In the most recently published large study [ Abraham JE et al, Breast Cancer Research 2010 ], which included patients with invasive breast cancer from SEARCH ( Studies of Epidemiology and Risk Factors in Cancer Heredity; 3155 patients were treated with Tamoxifen and 3485 patients did not receive Tamoxifen ), there was some evidence that the poor metaboliser variant CYP2D6*6 ( a more uncommon variant with a mean allele frequency, MAF=0.01 ) was associated with decreased breast cancer-specific survival. However, CYP2D6*4 ( the most common poor metaboliser variant with MAF=0.20 ) was not shown to be associated with poorer clinical outcomes, in contrast to the previous findings.

Effect of Tamoxifen in patients treated with potent CYP2D6 inhibitors

Another study [ Kelly CM et al, BMJ 2010 ] referred to data from a population-based cohort study on selective serotonin reuptake inhibitors ( SSRIs ) and breast cancer mortality in women receiving Tamoxifen. In this study, data from a healthcare record database in Ontario, Canada, were used to evaluate the clinical consequences for women with breast cancer who were treated with both Tamoxifen and an SSRI. It was found that the risk of death from breast cancer increased with the length of concomitant treatment with Paroxetine, a potent inhibitor of CYP2D6, but not with other SSRIs. For example, if women used Paroxetine for 41% of the time that they took Tamoxifen, one additional death from breast cancer occurred within five years after stopping Tamoxifen for every 19.7 women treated. The proportion of time on Tamoxifen with overlapping use of Paroxetine of 25%, 50%, and 75% was associated with 24%, 54%, and 91% increases in the risk of death from breast cancer. In a more recent study [ Dezentje VO et al, J Clin Oncol 2010 ], no evidence was found for a decrease in efficacy with the co-administration of CYP2D6 inhibitors and Tamoxifen. However, the authors, considering the results from the available studies and the strong mechanistic model, concluded that their results should be interpreted with caution.

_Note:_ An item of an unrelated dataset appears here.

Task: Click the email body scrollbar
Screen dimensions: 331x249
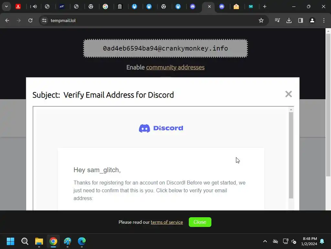Action: (291, 155)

Based on all the evidence, the PhVWP considered that the available published data, mainly on post-menopausal women treated for breast cancer with Tamoxifen, suggest that CYP2D6 polymorphism status may be associated with different therapeutic response of patients to Tamoxifen. Poor CYP2D6 metaboliser status may be associated with reduced response. The consequences of the findings for the treatment of poor CYP2D6 metabolisers have not been fully understood. The available data at present have not clearly shown the clinical utility of CYP2D6 testing to predict Tamoxifen efficacy and clinical outcome. There is insufficient evidence at present to recommend genotyping patients before starting Tamoxifen treatment.

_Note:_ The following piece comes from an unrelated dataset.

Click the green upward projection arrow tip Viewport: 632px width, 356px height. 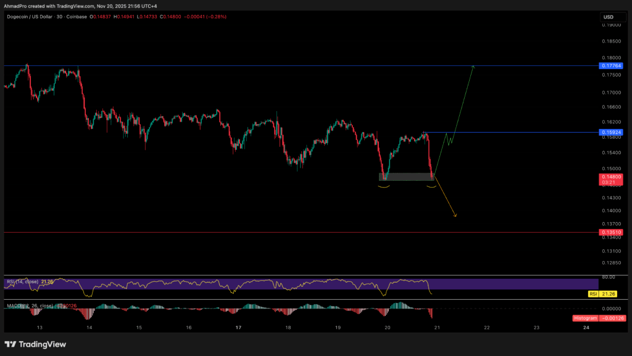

Additionally, the PhVWP noted that pharmacokinetic interactions with CYP2D6 inhibitors were described in the medical literature, showing a 65-75% reduction in plasma levels of one of the more active forms of Tamoxifen, i.e. Endoxifen. Reduced efficacy of Tamoxifen was reported with concomitant use of some SSRI antidepressants ( e.g. Paroxetine ). However, in other studies, a decrease in efficacy of Tamoxifen with the co-administration of CYP2D6 inhibitors was not evident. As a reduced effect of Tamoxifen cannot be excluded, particularly in the context of the pharmacokinetic data and mechanistic plausibility, co-administration with potent CYP2D6 inhibitors ( e.g. Paroxetine, Fluoxetine, Quinidine, Cinacalet or Buproprion ) should be avoided whenever possible.

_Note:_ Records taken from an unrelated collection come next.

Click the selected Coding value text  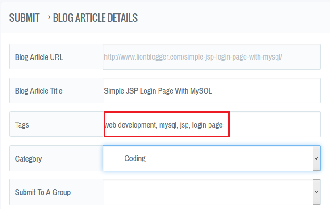[135, 158]
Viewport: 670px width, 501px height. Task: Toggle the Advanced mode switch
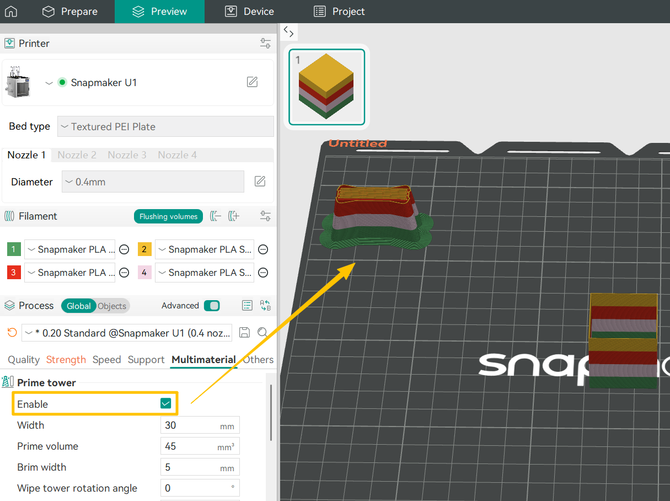coord(211,306)
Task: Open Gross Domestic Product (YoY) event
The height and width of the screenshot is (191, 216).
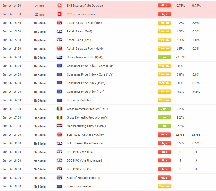Action: tap(87, 117)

Therefore, the PhVWP concluded upon recommendations for the summaries of product characteristics and package leaflets for medicinal products containing Tamoxifen to highlight the possible reduction in therapeutic response to Tamoxifen in poor CYP2D6 metabolisers and to warn against using potent CYP2D6 inhibitors during Tamoxifen treatment whenever possible.